Lorsqu'il était de mode de parler de moi en bien ou en mal, chacun s'est mêlé de me peindre d'après ses préventions : la vérité est que tous ces peintres, ne travaillant que d'idée, aucun d'eux n'a saisi ma ressemblance. Je n'étais ni l'être merveilleux que déifiaient ses partisans, ni l'être méprisable sur lequel s'acharnaient ses ennemis. J'étais tout simplement un honnête homme que la Providence avait mis sur le chandelier, et qui n'était pas au-dessous de sa place. Pour réduire à leur juste valeur toutes ces exagérations plus ou moins favorables qu'on s'est permises sur mon compte ; pour rectifier les jugements aussi bizarres qu'opposés, qui ont été faits de moi, je suis tenté de vous tracer moi-même mon portrait. Je me dois connaître mieux qu'un autre : il y a si longtemps que je m'étudie ! D'ailleurs, aurais-je la fatuité de prétendre vous en imposer, à vous, dont la perspicacité sait si bien se défendre de toute illusion ?
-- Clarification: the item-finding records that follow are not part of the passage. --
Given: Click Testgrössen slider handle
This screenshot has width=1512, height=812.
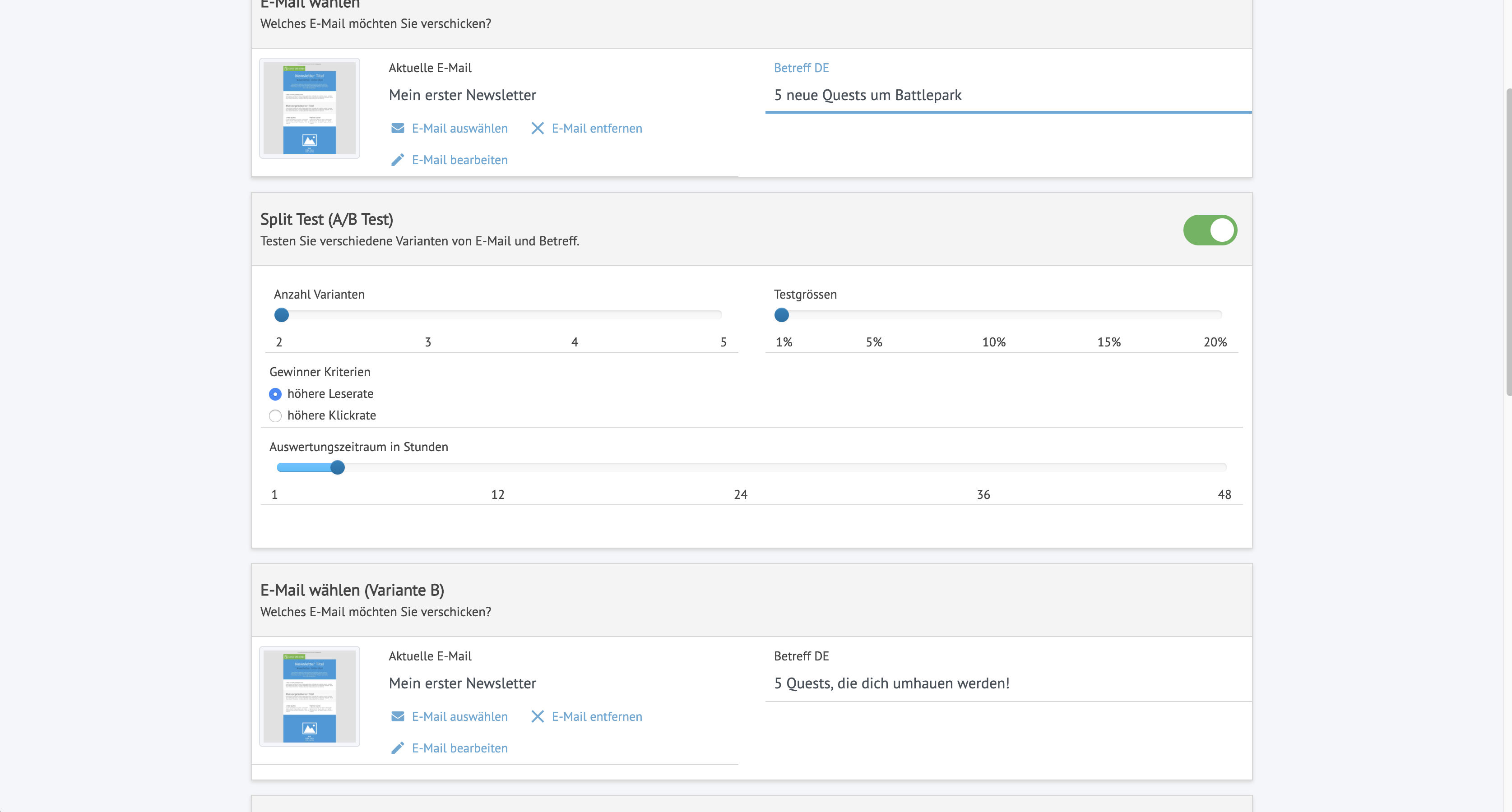Looking at the screenshot, I should (x=781, y=315).
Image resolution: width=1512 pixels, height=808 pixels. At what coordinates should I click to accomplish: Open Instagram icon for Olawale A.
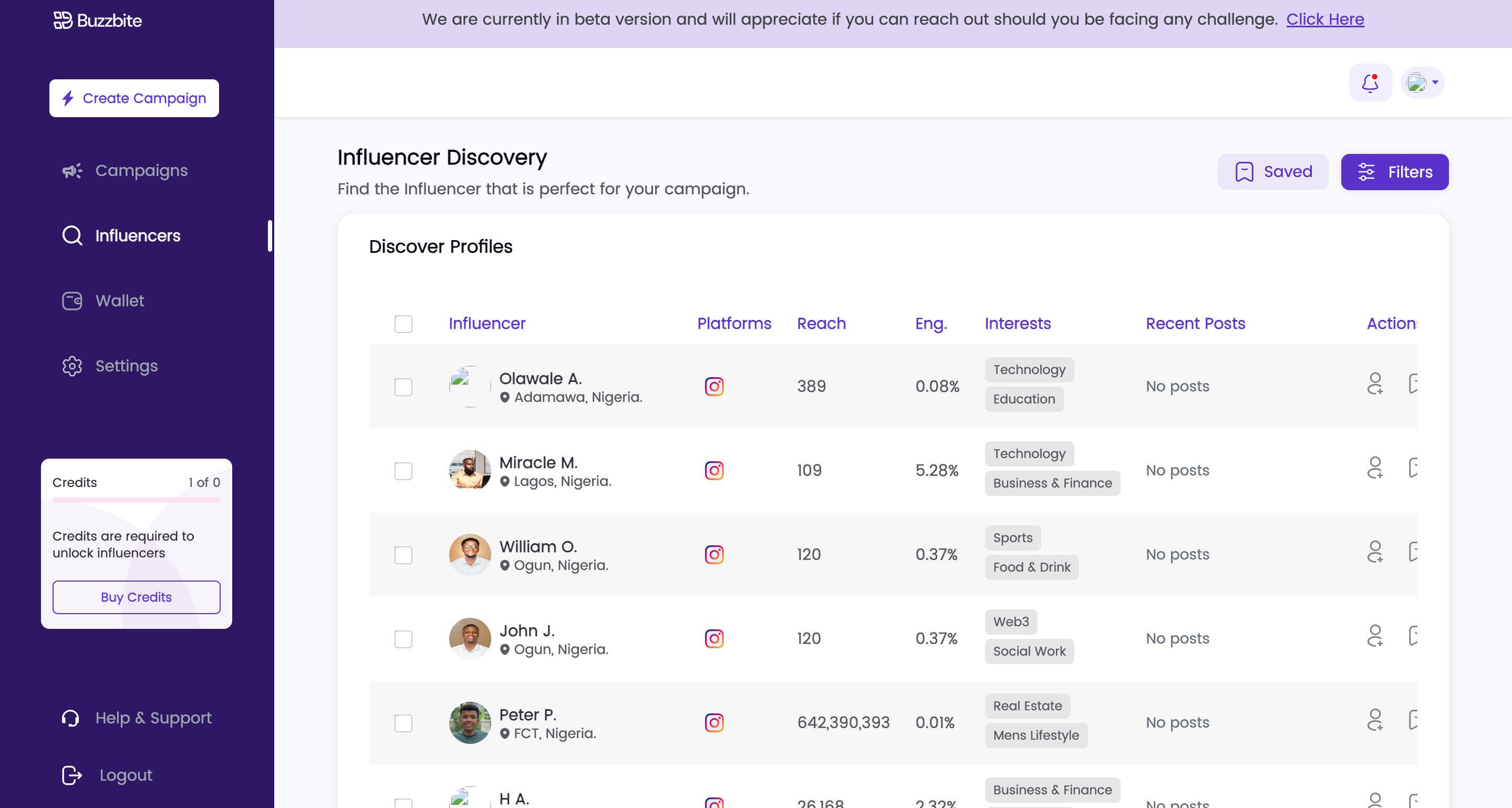point(714,387)
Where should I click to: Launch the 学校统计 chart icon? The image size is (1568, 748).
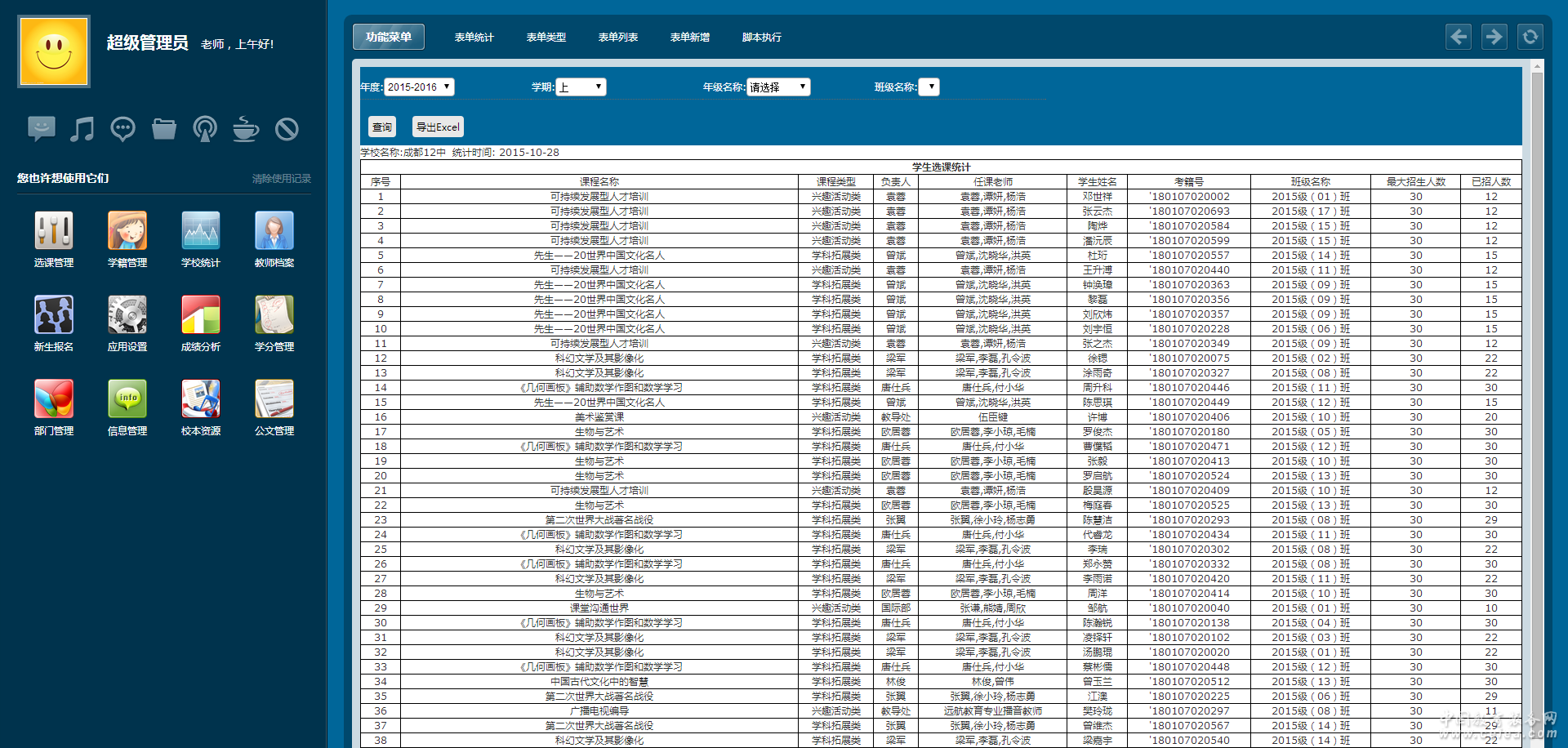pyautogui.click(x=201, y=231)
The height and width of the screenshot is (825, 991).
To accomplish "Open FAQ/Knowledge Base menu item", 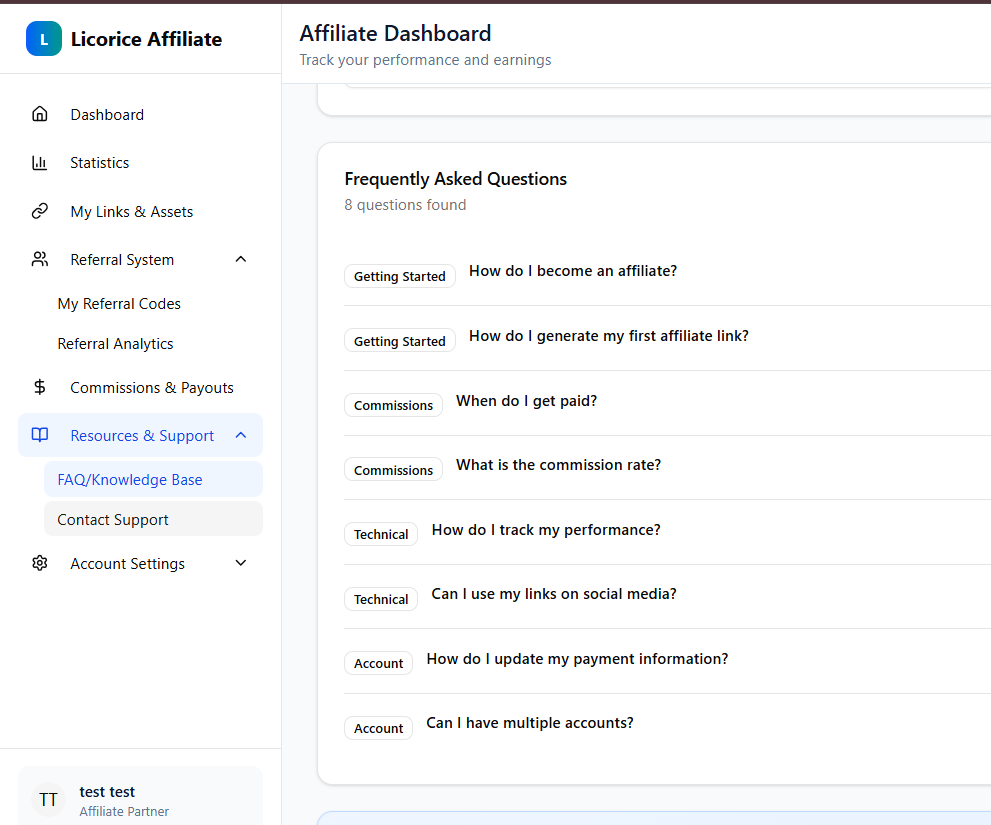I will pos(130,480).
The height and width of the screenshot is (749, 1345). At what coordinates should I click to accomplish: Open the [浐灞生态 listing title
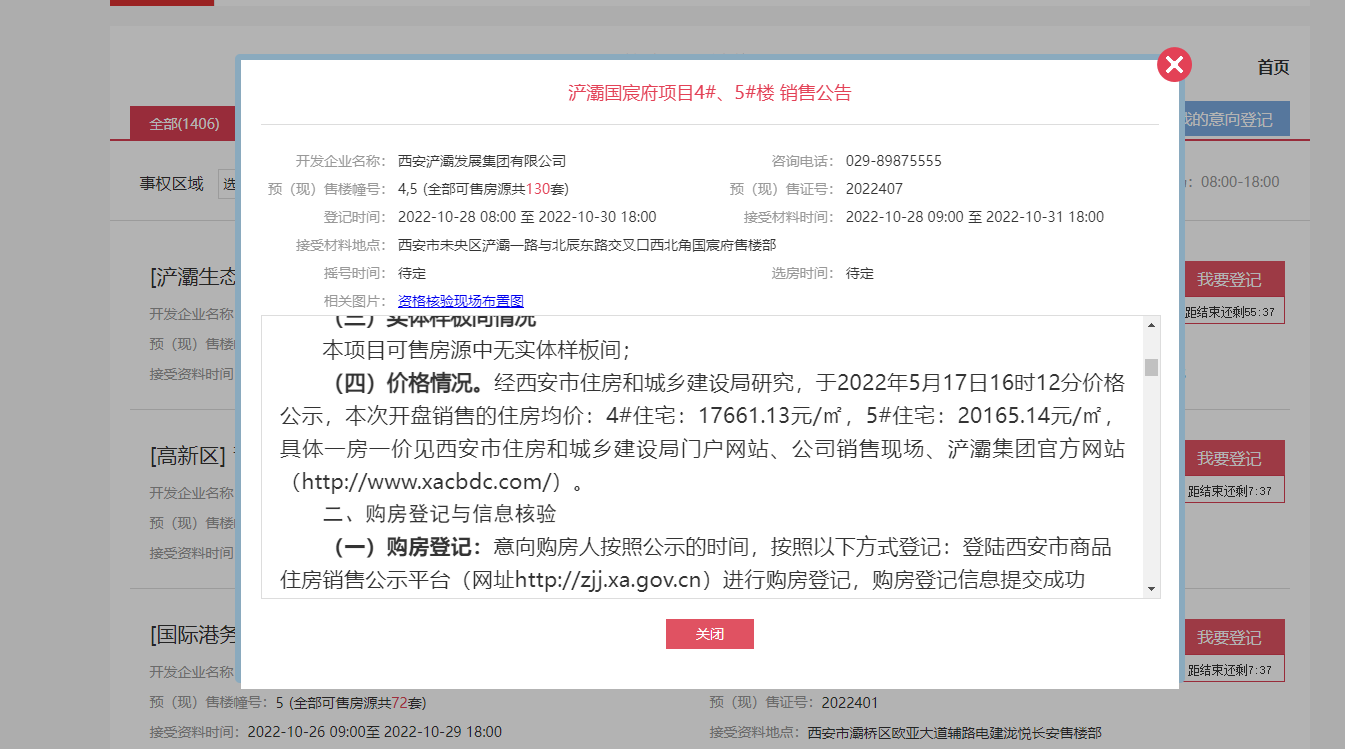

Commençons par les qualités du cœur : ce sont toujours les plus essentielles. Il ne dépend pas de nous d'avoir les talents de l'esprit : il en dépend jusqu’à un certain point de n'avoir pas les vices du cœur. Le mien est naturellement bon, sensible, droit, honnête ; mais froid, peu susceptible de violentes émotions. Il ne se passionne pour rien ; ne s’affecte vivement ni des biens ni des maux, surtout de ceux qui lui sont personnels ; il ne trouble jamais ma tête, et la mène encore moins. Cette espèce d'apathie tient à une certaine paresse de l'âme, qui tend sans cesse vers le repos, et que fatigueraient trop les secousses des passions. Aussi ne puis-je me rappeler d'avoir jamais éprouvé un accès de colère bien caractérisé, quoique je suis naturellement vif et impatient de toute contradiction qui ne me parait pas raisonnable. Je ne me souviens pas d'avantage d'avoir haï personne ; je me crois même incapable de haine. En effet, la haine a quelque chose de trop actif pour moi ; elle remue l'âme, la tourmente, la fatigue ; elle doit être pénible pour celui qui la ressent; elle troublerait ma sérénité. Le mépris est plus froid : c'est plutôt un jugement de l'esprit qu'un mouvement du cœur. Sous ce rapport il me coûte moins ; et je ne l'épargne pas à ceux que je crois le mériter.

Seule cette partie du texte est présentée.